No one says ‘new year, new me’ anymore, because we have grown up enough to know that we will probably go into 2019 being the same person that we were last year—and why wouldn’t we? What is so terrible about us? While I’m all for positivity and self-improvement, the new year tends to make us reflect rather negatively upon ourselves. We didn’t work out enough, lose enough weight, make enough progress in our social or professional lives, take up that new hobby or learn that new skill, and we still smoke like a chimney. While we criticise ourselves for not leaving our bad habits in 2018, why don’t we want the same cleanse for our love lives?
Receiving a bunch of happy new year messages is lovely, but not from exes or others from the past that use this opportunity to claw their way back into your DMs, disguising ‘you up?’ or ‘how you been’ 3am texts as ‘happy new year’. Some of us return to those from our past, or opt for distraction via a random, intoxicated stranger. I realise that some of us are perfectly happy with spending new year’s eve with our family or friends, but these thoughts may still be taunting them. Both can go wrong when we use it to alleviate having to actually reflect when going into the new year. Why are some of us tempted to think that dead relationships could be revived, or to alternatively spend that night with someone we’re actually never going to see again? Is it new years’ fault?
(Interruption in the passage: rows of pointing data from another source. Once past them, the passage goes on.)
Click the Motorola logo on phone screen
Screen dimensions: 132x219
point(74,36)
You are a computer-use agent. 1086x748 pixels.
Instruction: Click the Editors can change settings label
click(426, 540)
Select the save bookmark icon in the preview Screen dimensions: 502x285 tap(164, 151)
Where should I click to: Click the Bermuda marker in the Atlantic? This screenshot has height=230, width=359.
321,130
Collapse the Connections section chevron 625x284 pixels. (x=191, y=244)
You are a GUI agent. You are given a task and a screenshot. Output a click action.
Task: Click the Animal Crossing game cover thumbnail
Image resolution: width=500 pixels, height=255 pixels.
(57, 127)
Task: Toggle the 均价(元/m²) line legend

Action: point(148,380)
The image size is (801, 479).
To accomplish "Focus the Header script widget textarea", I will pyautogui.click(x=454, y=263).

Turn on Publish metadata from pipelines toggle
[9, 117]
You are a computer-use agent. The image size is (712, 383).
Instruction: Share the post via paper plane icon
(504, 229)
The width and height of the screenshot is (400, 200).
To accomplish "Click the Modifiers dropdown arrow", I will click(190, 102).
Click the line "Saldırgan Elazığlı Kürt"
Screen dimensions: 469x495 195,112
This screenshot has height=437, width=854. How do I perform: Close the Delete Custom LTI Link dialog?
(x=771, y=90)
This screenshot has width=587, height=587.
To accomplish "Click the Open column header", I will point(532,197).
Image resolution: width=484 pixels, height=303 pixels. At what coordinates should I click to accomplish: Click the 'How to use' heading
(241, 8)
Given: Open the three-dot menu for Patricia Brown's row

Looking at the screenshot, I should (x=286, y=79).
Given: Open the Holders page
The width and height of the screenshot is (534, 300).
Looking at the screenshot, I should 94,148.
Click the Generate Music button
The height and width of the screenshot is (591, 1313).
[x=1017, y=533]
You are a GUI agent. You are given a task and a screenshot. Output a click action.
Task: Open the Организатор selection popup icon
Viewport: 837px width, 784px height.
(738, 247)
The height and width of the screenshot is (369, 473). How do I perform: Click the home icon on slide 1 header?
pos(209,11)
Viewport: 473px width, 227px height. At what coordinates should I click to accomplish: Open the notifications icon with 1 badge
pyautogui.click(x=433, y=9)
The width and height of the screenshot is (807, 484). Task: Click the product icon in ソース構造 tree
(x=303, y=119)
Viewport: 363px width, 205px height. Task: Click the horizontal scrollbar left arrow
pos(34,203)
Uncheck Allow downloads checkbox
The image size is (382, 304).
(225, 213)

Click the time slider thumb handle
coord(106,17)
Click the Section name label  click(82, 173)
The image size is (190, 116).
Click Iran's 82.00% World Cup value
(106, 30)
Reflecting on the mistakes I had made this year in my love life, I realised that, more than anything, I have a pattern of dating. Then, I was met with an even more shocking epiphany. So much had happened this past year, why was I still thinking about my love life? I don’t normally make new year’s resolutions, but the take-home message of my thoughts was this: regardless of if I’m single, cuffed or anything in between, to seek contentedness with myself, instead of worrying about a new bae. I don’t mean this in a selfish way. I mean that at the end of the day (or year) we shouldn’t be thinking about our self-worth or achievements of that year in terms of our love lives, i.e. if we are single. Being single is great, especially at our age—and the new year should not pressure us into thinking that it isn’t. Regardless of our relationship status, the new year shouldn’t change anything, especially the way that we think about ourselves.